Críticas aos pronunciamentos de parlamentares petistas ao Plano Real.

Autor
Alvaro Dias (PSDB - Partido da Social Democracia Brasileira/PR)
Nome completo: Alvaro Fernandes Dias
Casa
Senado Federal
Tipo
Discurso
Resumo por assunto
ATIVIDADE POLITICA, POLITICA PARTIDARIA, PROGRAMA DE GOVERNO.:
  • Críticas aos pronunciamentos de parlamentares petistas ao Plano Real.
Publicação
Publicação no DSF de 27/02/2014 - Página 35
Assunto
Outros > ATIVIDADE POLITICA, POLITICA PARTIDARIA, PROGRAMA DE GOVERNO.
Indexação
  • CRITICA, PRONUNCIAMENTO, AUTORIA, CONGRESSISTA, FILIAÇÃO, PARTIDO POLITICO, PARTIDO DOS TRABALHADORES (PT), REFERENCIA, IMPLANTAÇÃO, SISTEMA MONETARIO NACIONAL, REAL, SUBSTITUIÇÃO, CRUZEIRO REAL, MOTIVO, TENTATIVA, INCONSTITUCIONALIDADE, POSSIBILIDADE, AUMENTO, DIVIDA, REDUÇÃO, SALARIO, POPULAÇÃO.

            O SR. ALVARO DIAS (Bloco Minoria/PSDB - PR. Pronuncia o seguinte discurso. Sem revisão do orador.) - Sr. Presidente, Senador Paulo Paim, Srªs e Srs. Senadores, ontem, à tarde, depois da sessão solene comemorativa dos 20 anos do Plano Real, assistimos a um verdadeiro desfile promovido por Senadores e Senadoras do PT, desta tribuna, tentando reescrever a história do Plano Real sob a ótica das suas “verdades” - entre aspas - ou das suas mentiras, apostando na ausência de memória do povo brasileiro, subestimando a inteligência de todos nós.

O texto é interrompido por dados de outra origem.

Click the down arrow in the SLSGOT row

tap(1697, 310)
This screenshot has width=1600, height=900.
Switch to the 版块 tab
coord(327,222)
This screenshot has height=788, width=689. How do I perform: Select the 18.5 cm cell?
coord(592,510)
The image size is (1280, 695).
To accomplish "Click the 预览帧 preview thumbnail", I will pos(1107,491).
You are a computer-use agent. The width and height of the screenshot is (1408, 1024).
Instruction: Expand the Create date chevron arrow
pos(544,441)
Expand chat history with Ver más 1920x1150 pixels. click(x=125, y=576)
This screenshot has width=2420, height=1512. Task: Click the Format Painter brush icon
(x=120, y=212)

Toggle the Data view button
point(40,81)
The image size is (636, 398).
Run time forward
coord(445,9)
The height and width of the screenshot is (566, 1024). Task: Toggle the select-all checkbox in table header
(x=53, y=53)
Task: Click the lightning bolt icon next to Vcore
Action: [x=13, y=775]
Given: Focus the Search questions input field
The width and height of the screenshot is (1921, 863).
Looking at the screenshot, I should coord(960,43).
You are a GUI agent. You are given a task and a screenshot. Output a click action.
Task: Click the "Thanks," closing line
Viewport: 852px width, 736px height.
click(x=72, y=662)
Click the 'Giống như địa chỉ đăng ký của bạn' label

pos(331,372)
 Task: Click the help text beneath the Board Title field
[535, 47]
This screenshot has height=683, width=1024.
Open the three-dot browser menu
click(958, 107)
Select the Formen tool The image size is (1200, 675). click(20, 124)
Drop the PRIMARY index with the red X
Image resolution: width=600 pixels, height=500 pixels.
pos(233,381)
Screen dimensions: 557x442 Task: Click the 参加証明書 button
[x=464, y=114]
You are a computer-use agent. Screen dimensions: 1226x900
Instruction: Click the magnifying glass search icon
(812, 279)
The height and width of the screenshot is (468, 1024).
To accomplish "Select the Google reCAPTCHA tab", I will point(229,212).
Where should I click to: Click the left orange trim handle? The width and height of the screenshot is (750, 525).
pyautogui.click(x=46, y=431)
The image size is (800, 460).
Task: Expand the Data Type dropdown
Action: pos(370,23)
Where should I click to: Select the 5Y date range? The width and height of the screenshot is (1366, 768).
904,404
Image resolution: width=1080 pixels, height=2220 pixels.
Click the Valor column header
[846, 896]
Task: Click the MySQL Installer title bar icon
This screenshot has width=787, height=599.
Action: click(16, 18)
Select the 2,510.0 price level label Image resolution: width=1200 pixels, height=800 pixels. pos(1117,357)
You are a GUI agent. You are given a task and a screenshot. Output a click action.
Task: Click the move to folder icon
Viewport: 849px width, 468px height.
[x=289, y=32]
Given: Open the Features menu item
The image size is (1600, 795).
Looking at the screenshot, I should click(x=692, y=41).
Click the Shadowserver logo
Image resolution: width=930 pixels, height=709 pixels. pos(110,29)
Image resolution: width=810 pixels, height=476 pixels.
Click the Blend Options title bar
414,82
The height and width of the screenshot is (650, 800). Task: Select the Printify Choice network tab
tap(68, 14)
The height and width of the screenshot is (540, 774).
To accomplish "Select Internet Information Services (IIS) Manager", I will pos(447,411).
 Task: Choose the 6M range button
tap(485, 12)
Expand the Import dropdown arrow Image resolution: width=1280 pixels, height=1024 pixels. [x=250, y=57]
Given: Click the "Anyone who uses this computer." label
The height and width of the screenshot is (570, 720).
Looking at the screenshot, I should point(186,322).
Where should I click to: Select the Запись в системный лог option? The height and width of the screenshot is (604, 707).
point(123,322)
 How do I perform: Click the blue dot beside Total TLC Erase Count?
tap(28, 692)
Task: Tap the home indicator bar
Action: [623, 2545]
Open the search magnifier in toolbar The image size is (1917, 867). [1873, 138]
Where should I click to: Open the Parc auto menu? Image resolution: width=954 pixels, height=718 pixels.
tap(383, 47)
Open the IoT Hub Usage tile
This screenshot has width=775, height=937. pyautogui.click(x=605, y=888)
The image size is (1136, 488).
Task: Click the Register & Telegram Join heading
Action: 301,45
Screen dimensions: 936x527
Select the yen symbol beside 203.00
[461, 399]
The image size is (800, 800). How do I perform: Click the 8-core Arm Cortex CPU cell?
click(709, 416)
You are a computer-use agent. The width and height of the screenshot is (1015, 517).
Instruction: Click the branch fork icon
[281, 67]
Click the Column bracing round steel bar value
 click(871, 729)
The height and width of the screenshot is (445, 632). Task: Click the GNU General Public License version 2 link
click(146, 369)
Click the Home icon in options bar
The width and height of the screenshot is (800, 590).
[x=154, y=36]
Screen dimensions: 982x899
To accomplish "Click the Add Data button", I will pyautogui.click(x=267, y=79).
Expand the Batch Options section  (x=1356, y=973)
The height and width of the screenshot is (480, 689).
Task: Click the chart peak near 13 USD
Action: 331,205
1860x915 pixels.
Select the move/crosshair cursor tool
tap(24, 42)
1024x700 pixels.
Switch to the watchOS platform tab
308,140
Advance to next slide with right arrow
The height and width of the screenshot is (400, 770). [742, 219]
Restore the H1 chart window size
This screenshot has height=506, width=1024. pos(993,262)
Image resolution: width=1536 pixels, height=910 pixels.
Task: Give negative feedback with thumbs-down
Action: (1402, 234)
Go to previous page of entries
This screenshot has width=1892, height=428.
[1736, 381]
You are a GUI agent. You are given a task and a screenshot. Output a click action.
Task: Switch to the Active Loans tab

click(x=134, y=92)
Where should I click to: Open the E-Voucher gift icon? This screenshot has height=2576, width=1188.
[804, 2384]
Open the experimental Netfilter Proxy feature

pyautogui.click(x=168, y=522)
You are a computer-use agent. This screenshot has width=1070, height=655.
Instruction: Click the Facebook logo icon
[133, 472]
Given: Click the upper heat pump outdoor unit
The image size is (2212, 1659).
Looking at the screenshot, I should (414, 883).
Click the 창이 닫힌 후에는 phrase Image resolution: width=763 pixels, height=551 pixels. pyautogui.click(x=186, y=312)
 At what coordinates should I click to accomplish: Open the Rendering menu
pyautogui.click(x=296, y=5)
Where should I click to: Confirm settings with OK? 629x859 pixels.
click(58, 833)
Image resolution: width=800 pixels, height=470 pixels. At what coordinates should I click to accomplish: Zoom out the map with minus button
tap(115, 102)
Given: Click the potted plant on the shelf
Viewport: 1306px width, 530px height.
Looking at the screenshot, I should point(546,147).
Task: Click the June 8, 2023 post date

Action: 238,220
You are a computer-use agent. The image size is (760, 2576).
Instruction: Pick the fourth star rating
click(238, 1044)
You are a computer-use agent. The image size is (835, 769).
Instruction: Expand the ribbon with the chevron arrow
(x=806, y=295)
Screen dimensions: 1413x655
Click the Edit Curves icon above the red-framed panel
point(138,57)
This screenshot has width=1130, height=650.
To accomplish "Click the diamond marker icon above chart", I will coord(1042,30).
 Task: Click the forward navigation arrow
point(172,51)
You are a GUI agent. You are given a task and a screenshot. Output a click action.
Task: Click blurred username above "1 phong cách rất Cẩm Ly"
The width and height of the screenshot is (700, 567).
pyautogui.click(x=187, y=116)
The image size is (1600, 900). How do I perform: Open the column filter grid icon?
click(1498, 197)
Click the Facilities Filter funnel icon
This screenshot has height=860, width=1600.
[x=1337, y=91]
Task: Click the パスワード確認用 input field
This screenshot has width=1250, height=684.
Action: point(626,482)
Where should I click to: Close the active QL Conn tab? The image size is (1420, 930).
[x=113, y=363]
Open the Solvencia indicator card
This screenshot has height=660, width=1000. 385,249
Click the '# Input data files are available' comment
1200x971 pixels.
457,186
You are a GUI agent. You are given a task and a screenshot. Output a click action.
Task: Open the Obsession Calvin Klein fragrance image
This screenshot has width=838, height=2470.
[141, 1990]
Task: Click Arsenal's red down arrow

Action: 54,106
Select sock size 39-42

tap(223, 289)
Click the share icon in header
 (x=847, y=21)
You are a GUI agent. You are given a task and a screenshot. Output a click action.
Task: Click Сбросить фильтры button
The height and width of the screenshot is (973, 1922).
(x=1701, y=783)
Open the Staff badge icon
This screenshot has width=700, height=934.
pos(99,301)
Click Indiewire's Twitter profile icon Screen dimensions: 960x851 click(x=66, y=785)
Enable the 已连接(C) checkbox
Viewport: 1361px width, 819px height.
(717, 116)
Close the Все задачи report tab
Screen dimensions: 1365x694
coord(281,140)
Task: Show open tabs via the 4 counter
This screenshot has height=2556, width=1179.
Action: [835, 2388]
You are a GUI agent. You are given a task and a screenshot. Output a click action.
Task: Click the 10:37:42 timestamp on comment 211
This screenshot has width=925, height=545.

            Fiquei impressionado ao perceber a tentativa de apropriação indébita do sucesso exponencial do Plano Real, que foi marco divisor de águas, muito mais que um plano econômico, a mudança do conceito da sociedade na administração das suas finanças e da Administração Pública, sobretudo ao assumir responsabilidade maior a partir da Lei de Responsabilidade Fiscal. Fiquei impressionado! Isso despertou minha curiosidade e fui à internet buscar vídeos que guardem pronunciamentos feitos à época por lideranças do Partido dos Trabalhadores, sobretudo por sua maior liderança, o ex-Presidente Luiz Inácio Lula da Silva, que afirmava, taxativamente, tratar-se o Plano Real de um estelionato eleitoral. Esqueceram-se de que o PT votou contra o Plano Real, que o PT votou contra a Lei de Responsabilidade Fiscal e que o PT ingressou com ação direta de inconstitucionalidade tentando impedir que o País pudesse destruir o monstro da inflação a partir do Plano Real.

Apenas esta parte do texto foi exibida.